## Task directions
From the first line to the last, return the material exactly.

## Information given

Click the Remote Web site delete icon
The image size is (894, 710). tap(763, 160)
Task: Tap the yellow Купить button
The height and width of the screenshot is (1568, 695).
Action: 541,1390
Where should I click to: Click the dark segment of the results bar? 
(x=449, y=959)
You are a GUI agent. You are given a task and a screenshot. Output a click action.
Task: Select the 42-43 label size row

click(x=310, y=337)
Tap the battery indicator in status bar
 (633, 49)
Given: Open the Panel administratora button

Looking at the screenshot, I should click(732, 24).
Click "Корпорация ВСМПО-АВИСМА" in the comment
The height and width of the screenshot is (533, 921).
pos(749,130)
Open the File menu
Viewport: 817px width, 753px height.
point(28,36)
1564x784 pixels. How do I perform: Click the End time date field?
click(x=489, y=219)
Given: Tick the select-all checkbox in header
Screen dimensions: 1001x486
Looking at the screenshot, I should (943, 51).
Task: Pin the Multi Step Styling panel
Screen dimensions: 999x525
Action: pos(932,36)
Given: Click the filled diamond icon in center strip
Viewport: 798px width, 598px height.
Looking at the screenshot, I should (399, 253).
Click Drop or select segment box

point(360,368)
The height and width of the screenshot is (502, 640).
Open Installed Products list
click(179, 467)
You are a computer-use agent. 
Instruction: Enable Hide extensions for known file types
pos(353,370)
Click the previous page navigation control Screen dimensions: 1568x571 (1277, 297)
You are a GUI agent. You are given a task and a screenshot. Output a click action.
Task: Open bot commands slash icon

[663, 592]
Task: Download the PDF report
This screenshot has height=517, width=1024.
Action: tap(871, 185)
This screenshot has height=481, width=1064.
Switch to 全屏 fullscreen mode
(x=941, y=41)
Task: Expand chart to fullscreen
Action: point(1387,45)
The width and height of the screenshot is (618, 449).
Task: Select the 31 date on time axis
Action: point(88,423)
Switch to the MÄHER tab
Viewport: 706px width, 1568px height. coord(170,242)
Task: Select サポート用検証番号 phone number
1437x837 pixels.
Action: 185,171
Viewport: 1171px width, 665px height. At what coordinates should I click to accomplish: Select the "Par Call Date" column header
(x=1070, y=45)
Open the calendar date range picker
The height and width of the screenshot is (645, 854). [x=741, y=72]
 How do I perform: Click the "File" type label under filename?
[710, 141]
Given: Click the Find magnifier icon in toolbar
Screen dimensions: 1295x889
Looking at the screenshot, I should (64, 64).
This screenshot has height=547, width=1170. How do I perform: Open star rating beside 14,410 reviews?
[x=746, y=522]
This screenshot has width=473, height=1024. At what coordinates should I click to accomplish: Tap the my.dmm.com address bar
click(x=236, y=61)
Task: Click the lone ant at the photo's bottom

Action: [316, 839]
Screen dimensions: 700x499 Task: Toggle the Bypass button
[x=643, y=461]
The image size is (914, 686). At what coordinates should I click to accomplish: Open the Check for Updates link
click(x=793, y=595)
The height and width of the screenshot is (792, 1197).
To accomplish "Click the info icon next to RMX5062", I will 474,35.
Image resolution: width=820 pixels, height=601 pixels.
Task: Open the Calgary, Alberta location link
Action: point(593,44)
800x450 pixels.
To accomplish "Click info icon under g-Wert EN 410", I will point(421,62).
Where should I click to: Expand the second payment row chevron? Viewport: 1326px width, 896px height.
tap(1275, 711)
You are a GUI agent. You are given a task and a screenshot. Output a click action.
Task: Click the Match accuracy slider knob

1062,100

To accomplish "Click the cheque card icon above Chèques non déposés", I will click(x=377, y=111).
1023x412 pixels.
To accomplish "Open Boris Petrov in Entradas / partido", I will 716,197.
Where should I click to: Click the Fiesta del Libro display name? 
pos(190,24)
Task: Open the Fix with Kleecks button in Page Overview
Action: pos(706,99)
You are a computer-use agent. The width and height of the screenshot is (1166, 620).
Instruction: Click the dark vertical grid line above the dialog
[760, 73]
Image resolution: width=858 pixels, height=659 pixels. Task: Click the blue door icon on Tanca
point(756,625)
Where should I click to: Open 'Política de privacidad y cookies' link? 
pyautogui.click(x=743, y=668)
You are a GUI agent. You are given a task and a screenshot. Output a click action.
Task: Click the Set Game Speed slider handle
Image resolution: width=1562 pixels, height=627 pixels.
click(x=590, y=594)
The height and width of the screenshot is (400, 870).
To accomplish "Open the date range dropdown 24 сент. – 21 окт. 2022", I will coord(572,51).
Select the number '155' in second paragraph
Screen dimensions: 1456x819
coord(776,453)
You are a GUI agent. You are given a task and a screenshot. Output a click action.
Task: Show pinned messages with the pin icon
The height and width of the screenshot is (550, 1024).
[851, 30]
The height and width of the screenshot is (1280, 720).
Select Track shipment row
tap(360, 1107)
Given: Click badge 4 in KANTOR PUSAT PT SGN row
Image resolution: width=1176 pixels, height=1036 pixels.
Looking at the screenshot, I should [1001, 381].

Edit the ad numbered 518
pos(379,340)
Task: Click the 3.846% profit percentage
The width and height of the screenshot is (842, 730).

## Result of this task
Click the Remote Web site delete icon
The image size is (894, 710). tap(763, 160)
Task: Tap the yellow Купить button
The height and width of the screenshot is (1568, 695).
Action: 541,1390
Where should I click to: Click the dark segment of the results bar? 
(x=449, y=959)
You are a GUI agent. You are given a task and a screenshot. Output a click action.
Task: Select the 42-43 label size row

click(x=310, y=337)
Tap the battery indicator in status bar
 (633, 49)
Given: Open the Panel administratora button

Looking at the screenshot, I should click(732, 24).
Click "Корпорация ВСМПО-АВИСМА" in the comment
The height and width of the screenshot is (533, 921).
pos(749,130)
Open the File menu
Viewport: 817px width, 753px height.
point(28,36)
1564x784 pixels. How do I perform: Click the End time date field?
click(x=489, y=219)
Given: Tick the select-all checkbox in header
Screen dimensions: 1001x486
Looking at the screenshot, I should (943, 51).
Task: Pin the Multi Step Styling panel
Screen dimensions: 999x525
Action: pos(932,36)
Given: Click the filled diamond icon in center strip
Viewport: 798px width, 598px height.
Looking at the screenshot, I should (399, 253).
Click Drop or select segment box

point(360,368)
The height and width of the screenshot is (502, 640).
Open Installed Products list
click(179, 467)
You are a computer-use agent. 
Instruction: Enable Hide extensions for known file types
pos(353,370)
Click the previous page navigation control Screen dimensions: 1568x571 (1277, 297)
You are a GUI agent. You are given a task and a screenshot. Output a click action.
Task: Open bot commands slash icon

[663, 592]
Task: Download the PDF report
This screenshot has height=517, width=1024.
Action: tap(871, 185)
This screenshot has height=481, width=1064.
Switch to 全屏 fullscreen mode
(x=941, y=41)
Task: Expand chart to fullscreen
Action: point(1387,45)
The width and height of the screenshot is (618, 449).
Task: Select the 31 date on time axis
Action: point(88,423)
Switch to the MÄHER tab
Viewport: 706px width, 1568px height. coord(170,242)
Task: Select サポート用検証番号 phone number
1437x837 pixels.
Action: 185,171
Viewport: 1171px width, 665px height. At what coordinates should I click to accomplish: Select the "Par Call Date" column header
(x=1070, y=45)
Open the calendar date range picker
The height and width of the screenshot is (645, 854). [x=741, y=72]
 How do I perform: Click the "File" type label under filename?
[710, 141]
Given: Click the Find magnifier icon in toolbar
Screen dimensions: 1295x889
Looking at the screenshot, I should (64, 64).
This screenshot has height=547, width=1170. How do I perform: Open star rating beside 14,410 reviews?
[x=746, y=522]
This screenshot has width=473, height=1024. At what coordinates should I click to accomplish: Tap the my.dmm.com address bar
click(x=236, y=61)
Task: Click the lone ant at the photo's bottom

Action: [316, 839]
Screen dimensions: 700x499 Task: Toggle the Bypass button
[x=643, y=461]
The image size is (914, 686). At what coordinates should I click to accomplish: Open the Check for Updates link
click(x=793, y=595)
The height and width of the screenshot is (792, 1197).
To accomplish "Click the info icon next to RMX5062", I will 474,35.
Image resolution: width=820 pixels, height=601 pixels.
Task: Open the Calgary, Alberta location link
Action: point(593,44)
800x450 pixels.
To accomplish "Click info icon under g-Wert EN 410", I will point(421,62).
Where should I click to: Expand the second payment row chevron? Viewport: 1326px width, 896px height.
tap(1275, 711)
You are a GUI agent. You are given a task and a screenshot. Output a click action.
Task: Click the Match accuracy slider knob

1062,100

To accomplish "Click the cheque card icon above Chèques non déposés", I will click(x=377, y=111).
1023x412 pixels.
To accomplish "Open Boris Petrov in Entradas / partido", I will 716,197.
Where should I click to: Click the Fiesta del Libro display name? 
pos(190,24)
Task: Open the Fix with Kleecks button in Page Overview
Action: pos(706,99)
You are a computer-use agent. The width and height of the screenshot is (1166, 620).
Instruction: Click the dark vertical grid line above the dialog
[760, 73]
Image resolution: width=858 pixels, height=659 pixels. Task: Click the blue door icon on Tanca
point(756,625)
Where should I click to: Open 'Política de privacidad y cookies' link? 
pyautogui.click(x=743, y=668)
You are a GUI agent. You are given a task and a screenshot. Output a click action.
Task: Click the Set Game Speed slider handle
Image resolution: width=1562 pixels, height=627 pixels.
click(x=590, y=594)
The height and width of the screenshot is (400, 870).
To accomplish "Open the date range dropdown 24 сент. – 21 окт. 2022", I will coord(572,51).
Select the number '155' in second paragraph
Screen dimensions: 1456x819
coord(776,453)
You are a GUI agent. You are given a task and a screenshot. Output a click action.
Task: Show pinned messages with the pin icon
The height and width of the screenshot is (550, 1024).
[851, 30]
The height and width of the screenshot is (1280, 720).
Select Track shipment row
tap(360, 1107)
Given: Click badge 4 in KANTOR PUSAT PT SGN row
Image resolution: width=1176 pixels, height=1036 pixels.
Looking at the screenshot, I should [1001, 381].

Edit the ad numbered 518
pos(379,340)
Task: Click the 3.846% profit percentage
The width and height of the screenshot is (842, 730).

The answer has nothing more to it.